Clin Appl Thromb Hemost. 2018 Jan;24(1):47-54. doi: 10.1177/1076029617726600. Epub 2017 Sep 7.
To investigate potential clinical characteristics associated with discordance between platelet vasodilator-stimulated phosphoprotein phosphorylation (VASP-P) flow cytometry (FCM) assay and light transmission aggregometry (LTA) in defining high on-clopidogrel platelet reactivity (HPR) after ST-segment elevation myocardial infarction (STEMI). In this study, platelet responsiveness was measured by the above 2 methods simultaneously on day 1 and on day 6 of STEMI onset in 90 consecutive patients who underwent primary percutaneous coronary intervention.

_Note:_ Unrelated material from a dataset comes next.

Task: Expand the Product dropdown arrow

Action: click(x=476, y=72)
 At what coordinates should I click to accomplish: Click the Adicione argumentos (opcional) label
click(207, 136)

The FCM-derived platelet reactivity index and LTA-derived platelet aggregation rate were both significantly reduced after dual antiplatelet therapy on day 6. Multiple variable-adjusted logistic regression analysis revealed that smoking (odds ratio [OR]: 4.507, 95% confidence interval [CI]: 1.123-18.09, P = .034) and onset-to-admission time (per 1 hour increase, OR: 1.196, 95% CI: 1.023-1.398, P = .025) both were independent predictors for the discordance between the 2 methods. Additionally, improved correlation and concordance was observed in nonsmokers compared with smokers. Our data show that smoking and prolonged onset-to-admission time are associated with discordance between platelet VASP-P and LTA in defining HPR after STEMI, which should be considered when planning personalized antiplatelet therapy.
研究ST段抬高型心肌梗死(STEMI)后,血小板血管扩张刺激磷蛋白磷酸化(VASP-P)流式细胞术(FCM)检测与光透射聚集法(LTA)在定义高氯吡格雷血小板反应性(HPR)方面不一致的潜在临床特征。在本研究中,对90例接受直接经皮冠状动脉介入治疗的连续患者,在STEMI发病第1天和第6天同时采用上述两种方法测量血小板反应性。双联抗血小板治疗后第6天,FCM得出的血小板反应性指数和LTA得出的血小板聚集率均显著降低。多变量调整逻辑回归分析显示,吸烟(比值比[OR]:4.507,95%置信区间[CI]:1.123 - 18.09,P = .034)和发病至入院时间(每增加1小时,OR:1.196,95%CI:1.023 - 1.398,P = .025)均是两种方法不一致的独立预测因素。此外,与吸烟者相比,非吸烟者的相关性和一致性有所改善。我们的数据表明,吸烟和延长的发病至入院时间与STEMI后定义HPR时血小板VASP-P和LTA之间的不一致相关,在规划个性化抗血小板治疗时应予以考虑。